Now, the hidden layer of type (Double, Double) -> ((Double, Double), (Double, Double))

> hidden = hlam $ \p -> mkProd2 (mkProd2 (neuron1 p) (neuron1 p)) (mkProd2 (neuron1 p) (neuron1 p))

And finally, the whole NN:

> type XOR = (Double, Double) -> Double
> xor :: DBI repr => ImpW repr h XOR
> xor = neuron `com2` (bimap2 scaleAdd scaleAdd) `com2` hidden

But before we can train it, we need to define the dataset and the loss function.

> l2 :: DBI repr => repr h (Double -> Double -> Double)
> l2 = hlam2 $ \l r -> (mult2 (minus2 l r) (minus2 l r))
> l22 = app2 l2

> eval :: DBI repr => repr h (XOR -> ((Double, Double), Double) -> Double)
> eval = hlam2 $ \xor p -> l22 (app xor (zro1 p)) (fst1 p)

> dataset :: DBI repr => repr h [((Double, Double), Double)]
> dataset = cons2 (build 0 0 0) (cons2 (build 0 1 1) (cons2 (build 1 0 1) (cons2 (build 1 1 0) nil)))
>   where build l r ret = mkProd2 (mkProd2 (lit l) (lit r)) (lit ret)

However, unlike Poly, there are more than one datapoint, so we need to use a list, and map xor onto it.

> loss :: DBI repr => repr h (XOR -> Double)
> loss = hlam $ \xor -> fix2 (hlam $ \self -> listMatch2 litZero (hlam2 $ \x xs -> plus2 x (app self xs))) (map2 (app eval xor) dataset)

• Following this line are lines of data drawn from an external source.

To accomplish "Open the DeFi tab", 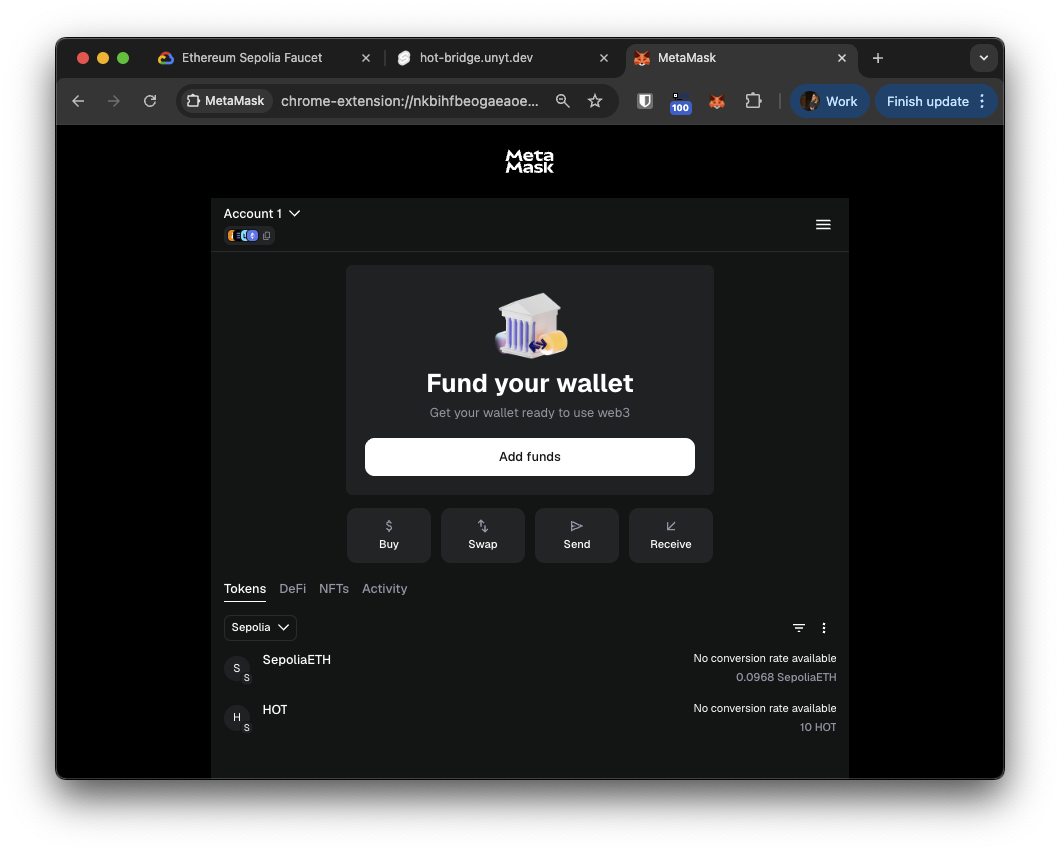I will coord(292,589).
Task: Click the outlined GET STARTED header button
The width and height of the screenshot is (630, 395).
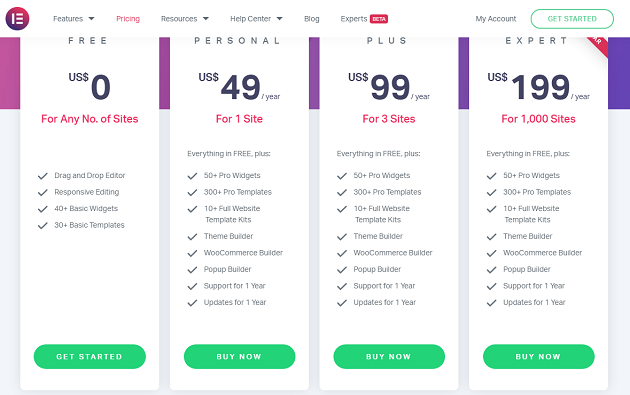Action: [572, 19]
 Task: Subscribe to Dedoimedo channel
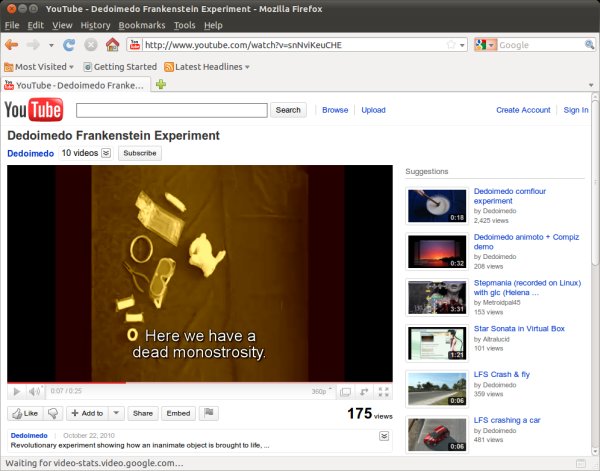139,154
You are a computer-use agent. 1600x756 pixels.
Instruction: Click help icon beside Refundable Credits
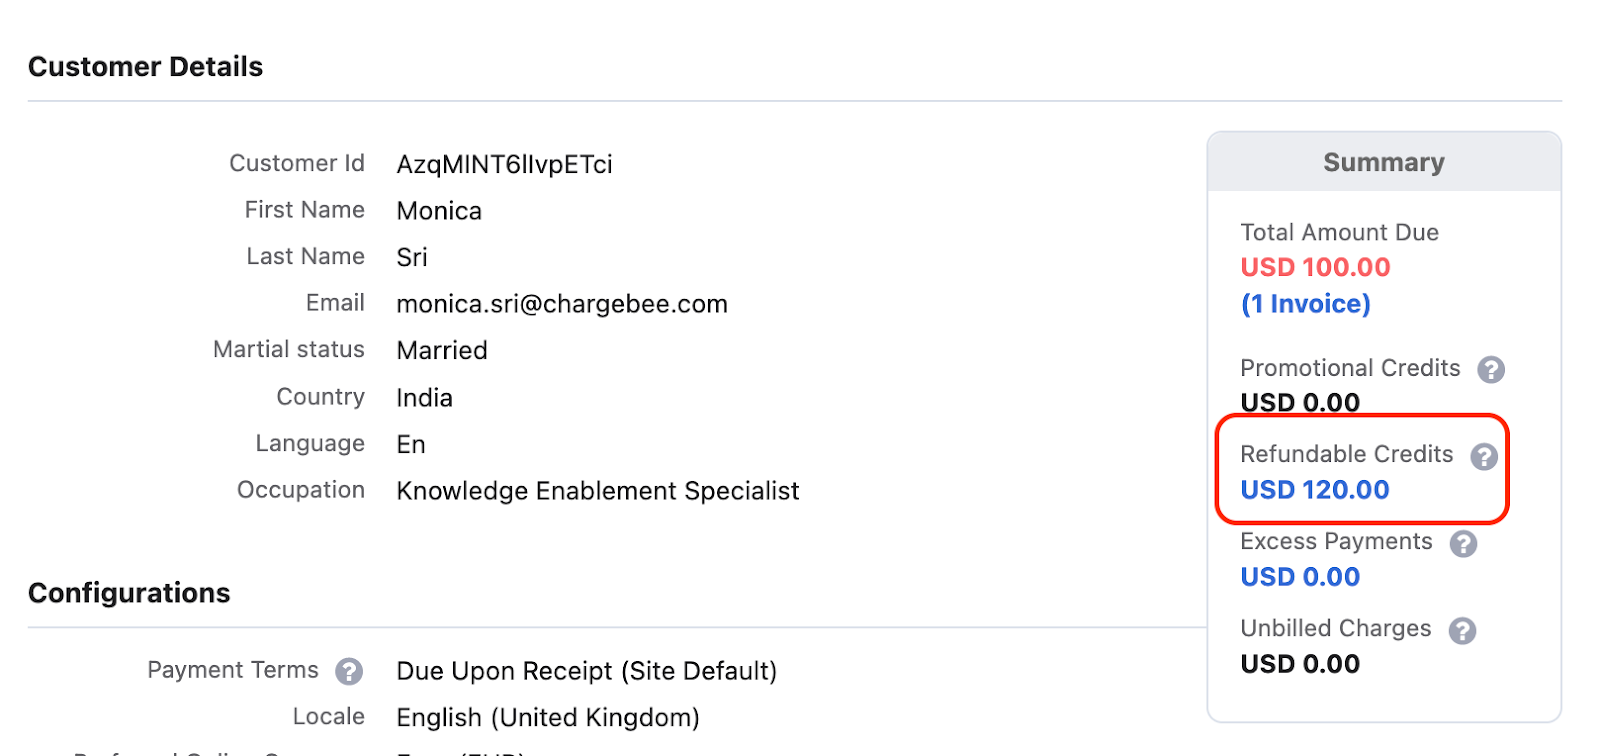1484,457
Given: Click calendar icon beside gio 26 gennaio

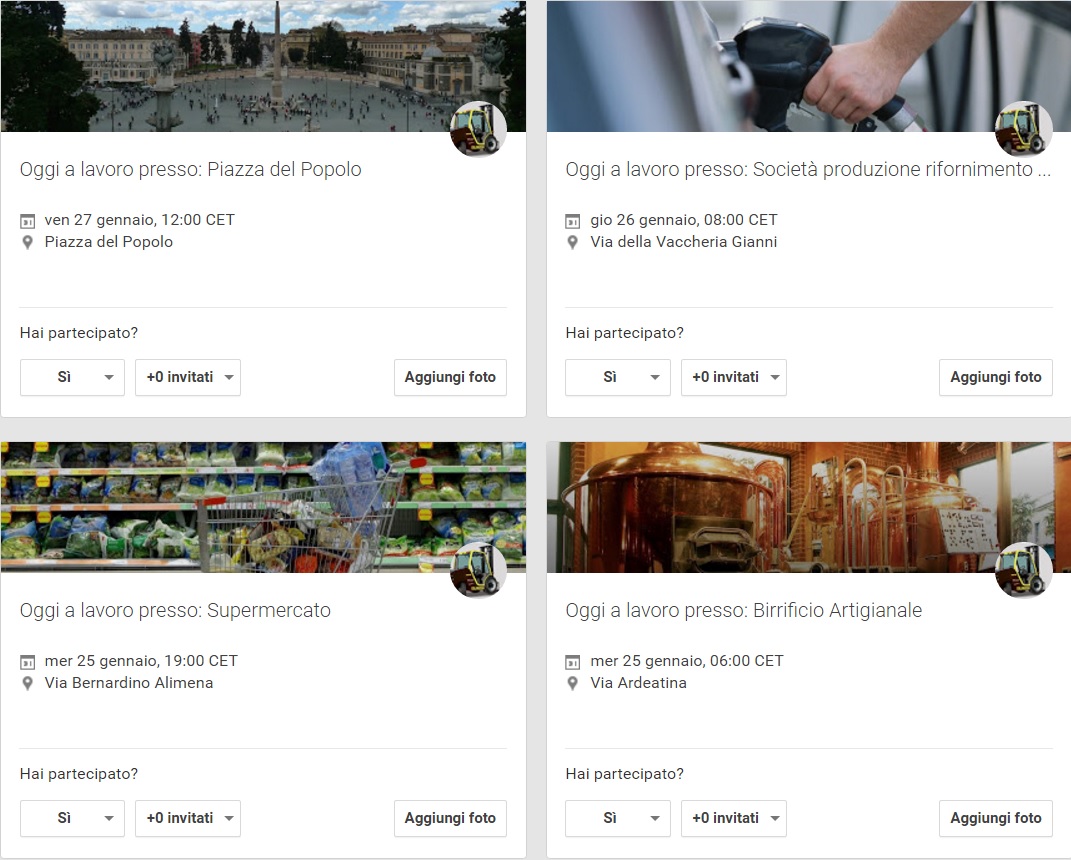Looking at the screenshot, I should pyautogui.click(x=573, y=220).
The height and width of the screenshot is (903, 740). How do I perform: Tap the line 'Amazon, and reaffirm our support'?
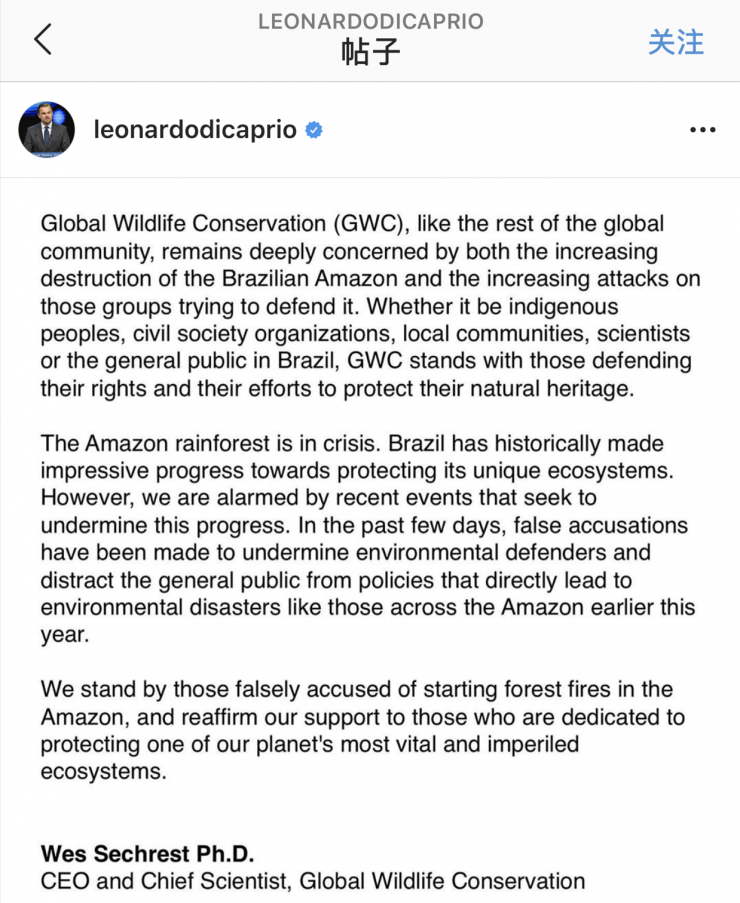363,717
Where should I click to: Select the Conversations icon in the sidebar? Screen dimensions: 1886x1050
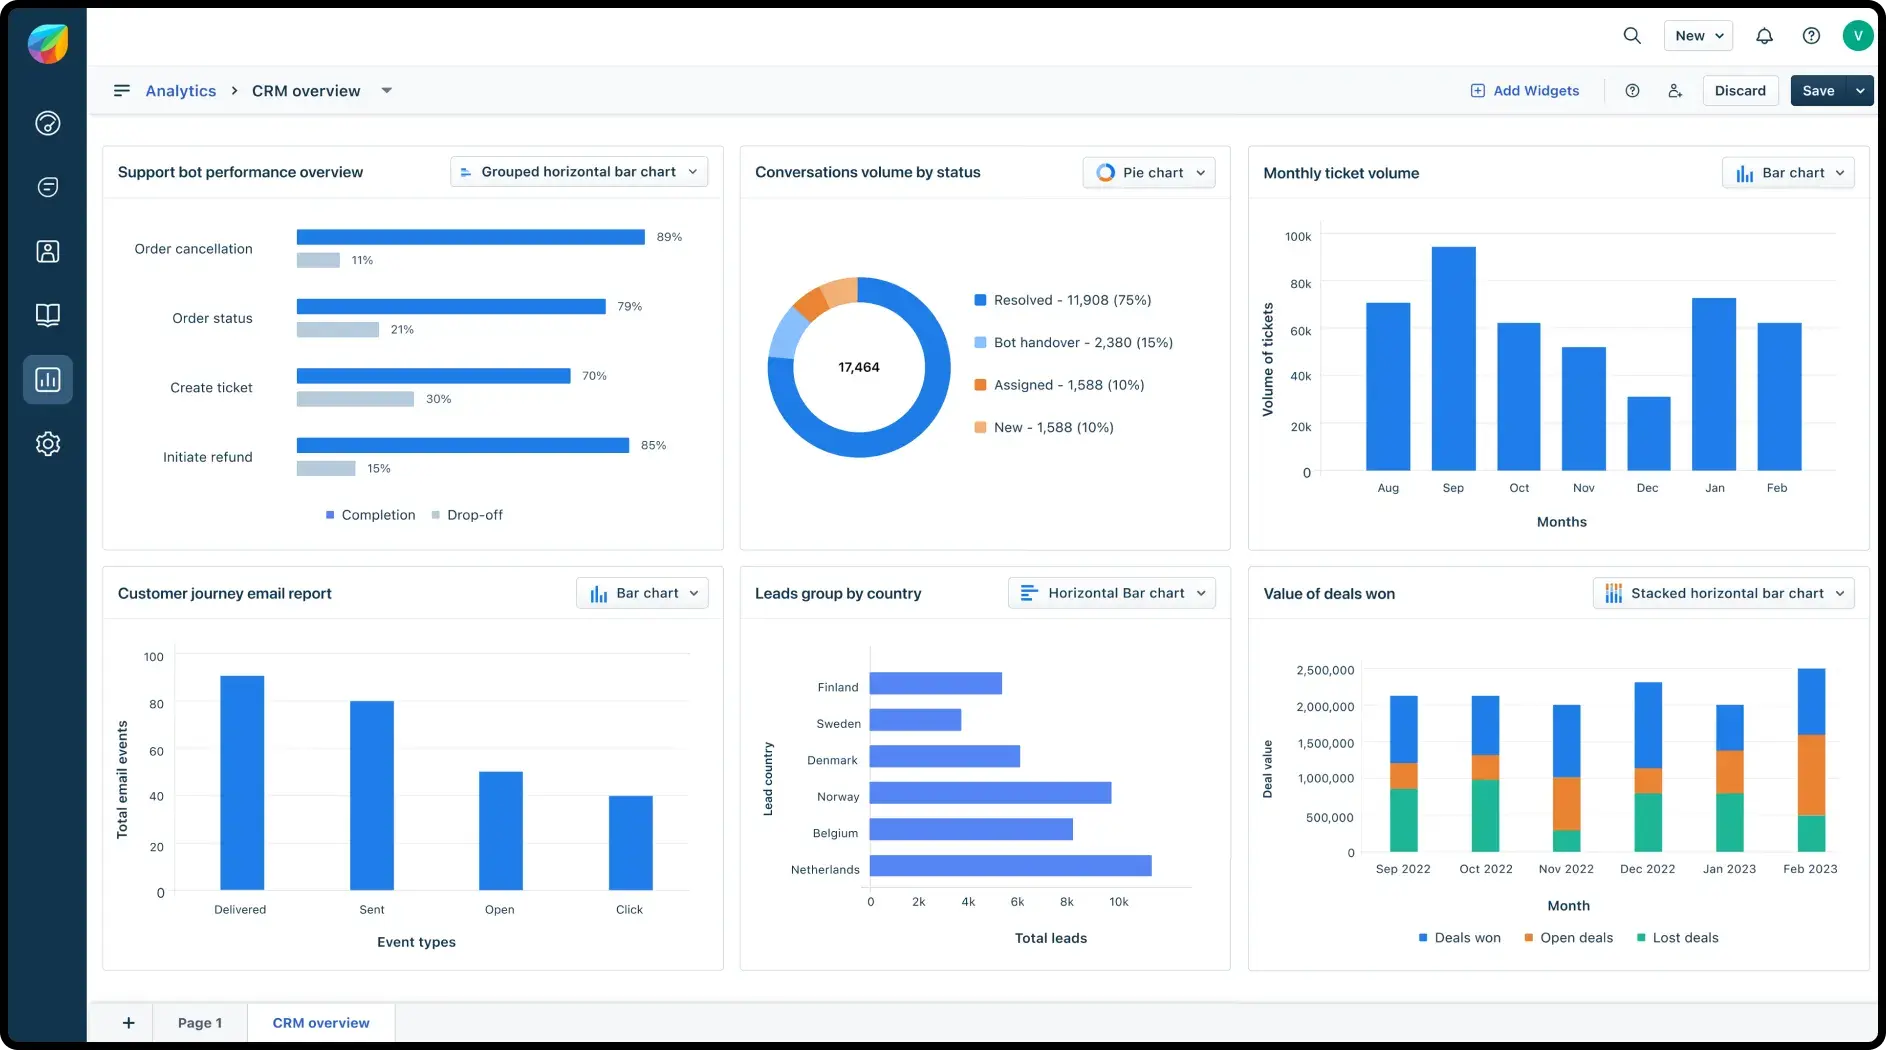coord(47,187)
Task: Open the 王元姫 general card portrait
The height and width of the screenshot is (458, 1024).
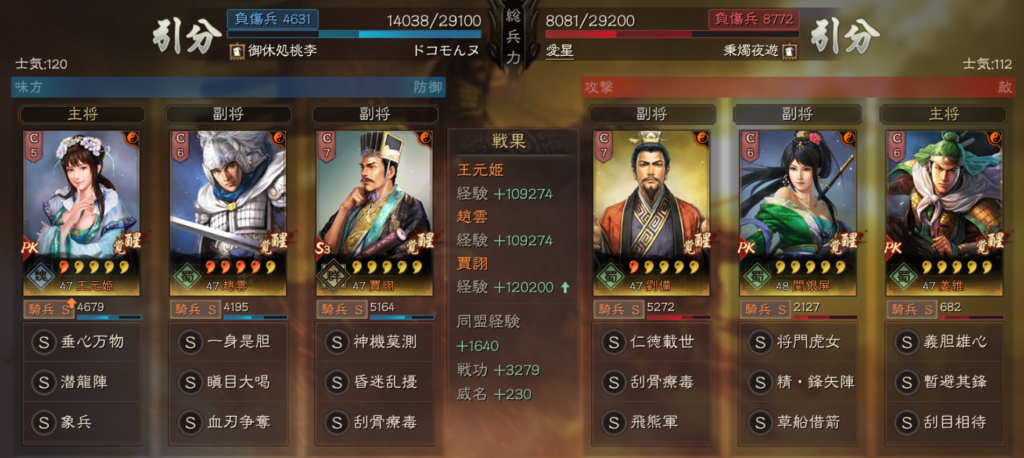Action: [x=82, y=212]
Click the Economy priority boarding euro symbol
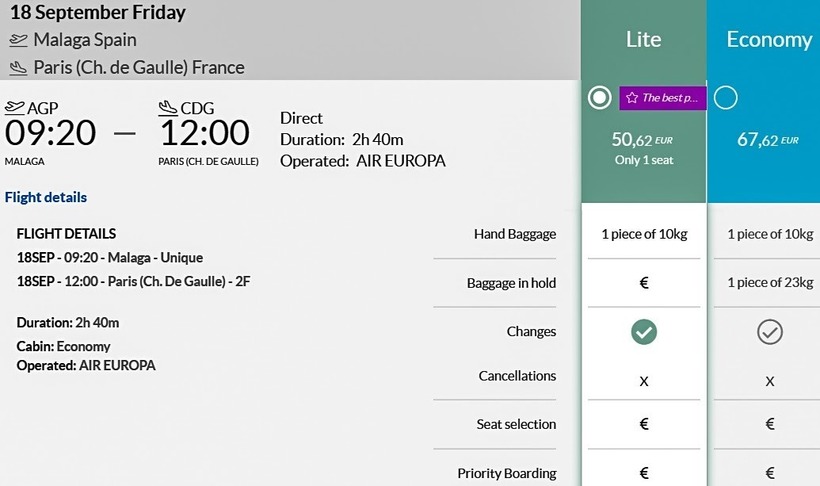 pos(769,473)
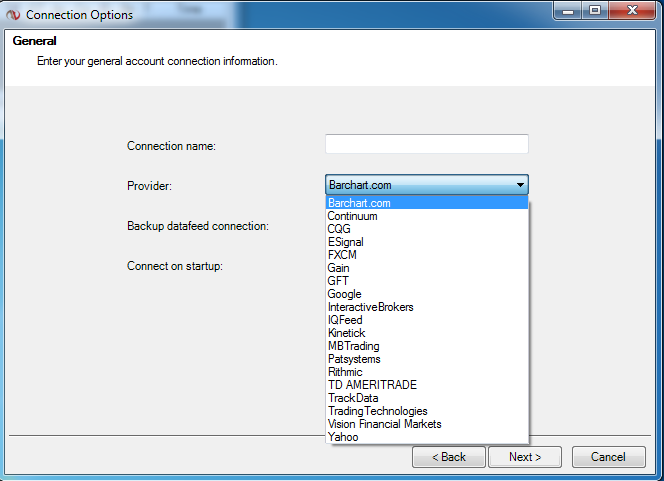Image resolution: width=664 pixels, height=481 pixels.
Task: Select FXCM as the provider
Action: [342, 255]
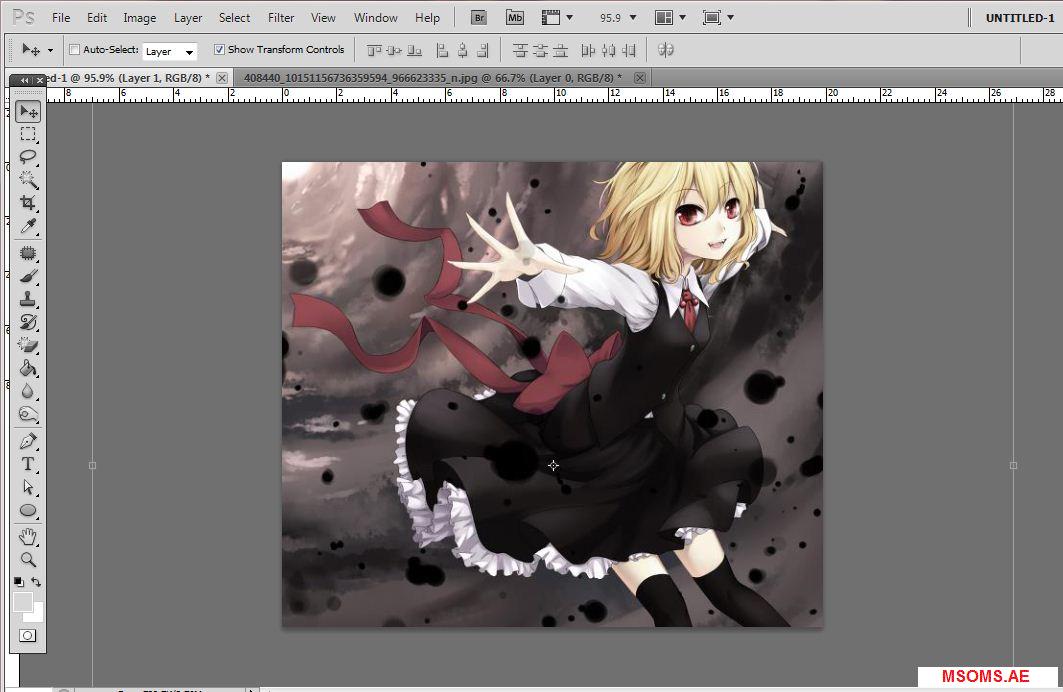
Task: Activate the Hand tool
Action: (28, 537)
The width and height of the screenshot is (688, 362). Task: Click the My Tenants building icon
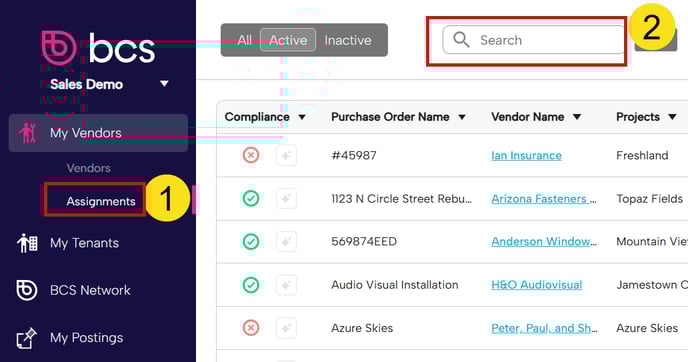(x=27, y=243)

Let's try to print the thing.

> main :: IO ()
> main = case runImpW $ noEnv xor of RunImpW xor -> inner xor
>   where
>     inner :: forall w. Weight (Term DBI) w => Term DBI () (w -> (Double, Double) -> Double) -> IO ()
>     inner (Term xor) = do
>       print $ runShow xor vars 0

now you will see a list of gibberish

>       initWeight :: w <- randomRIO (randRange (-0.01, 0.01))

Getting random weights...

>       diffAST (runWDiff xor :: Term DBI () (Diff w (w -> XOR))) initWeight
>         (selfWithDiff :: Term DBI () (w -> Diff w w)) (runWDiff $ noEnv loss :: Term DBI () (Diff w (XOR -> Double)))
>         ((hlam3 $ \d o n -> minus2 o (mult2 d n)) :: Term DBI () (Double -> w -> w -> w))
>     diffAST (Term xor) weight (Term wdiff) (Term loss) (Term update) =
>       go (runEval xor ()) weight (runEval wdiff ()) (runEval loss ()) (runEval update ()) 0
>     go :: forall w. P.Show w => (Diff w (w -> XOR)) -> w -> (w -> Diff w w) -> (Diff w (XOR -> Double)) -> (Double -> w -> w -> w) -> Int -> IO ()
>     go xor weight reify loss update i | i <= 2500 = do
>       when (isSquare i) $ do
>         print weight
>         print lossVal
>         putStr "\n"
>       go xor (update 0.3 weight lossDiff) reify loss update (1 + i)
>       where
>         (lossVal, lossDiff) = loss $ xor (reify weight)
>     go _ _ _ _ _ _ = return ()

And the main loop. Basically we take the derivative of stuff, eval them, and use the derivative of loss to update the weights.